# Fence Fighting



## davetgabby (Dec 29, 2007)

Any of you have adjoining fences with neighbour who also has a dog. ? Quite often this can lead to barrier frustration with the dogs or just one dog. Here is a good video on how to solve this sort of problem. http://www.video.clickertraining.com/canis/winners/2011/premack


----------



## Suzi (Oct 27, 2010)

Darn it I cant get the video to play and we have a fence problem. I was able to watch the kong video.
My neighbor has 4 dogs two big labs and two smaller dogs. Maddie and Zoey act like killers when the are at opposite sides of the fence. And the two larger dogs don't seem to scare them at all. I know if the fence wasn't their under supervision they could be friends. That's on my to do list maybe one dog at a time? The fence is just a x pin that blocks in my back yard their is a drive way and garage on the other side of my fence. My neighbor has a barbecue and patio table out their. The Sisters also bark at the people if their out sitting, cooking ect. I can get them to calm down with the humans by distraction or having them come to the fence and say hi. But the dogs is a different story.


----------



## davetgabby (Dec 29, 2007)

not sure Suzi why you can't get the video, but you're right, the best thing is to be introduced to these dogs if possible .


----------



## Suzi (Oct 27, 2010)

The video finally came on. That situation is different because her dogs were behind a solid fence. I have to hold mine to keep it from falling over. I don't think I could do that type of training while the six dogs are all acting like they want to kill each other. I can however try the clicker training when the human folks are out their.


----------



## davetgabby (Dec 29, 2007)

Suzi said:


> The video finally came on. That situation is different because her dogs were behind a solid fence. I have to hold mine to keep it from falling over. I don't think I could do that type of training while the six dogs are all acting like they want to kill each other. I can however try the clicker training when the human folks are out their.

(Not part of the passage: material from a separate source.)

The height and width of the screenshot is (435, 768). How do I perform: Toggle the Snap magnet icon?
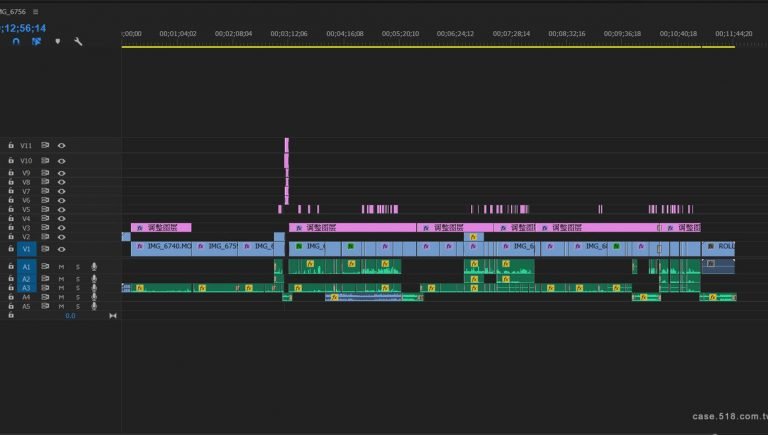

generally speaking what you're saying is true, Suzi, . It is very difficult to train anything in dogs when they are stressed. Without going into a narrative on how the Premack Principle works., I will just say , study the video, get the general gist of it and try it. Try it over time and see what happens. . It's not necessarily the fact of the fence blocking the view, so much as it blocks their access. Give it a whirl, you already know clicker training, so just watch the video a few times and see what happens.


----------



## Murphysmom2011 (Apr 24, 2012)

Thanks for posting this Dave. I am dealing with this issue right now with Murphy. There is a golden next to us and Murphy and Riley love to bark at each other. I am trying to get Murphy to stop as one time he was jumping on the fence and got his paw stuck.

I will say as I was watching the video, Murphy heard the barking on the computer and started his huffing and ran to the back door to go outside and bark at Riley :laugh:

This make take me awhile....

Diane


----------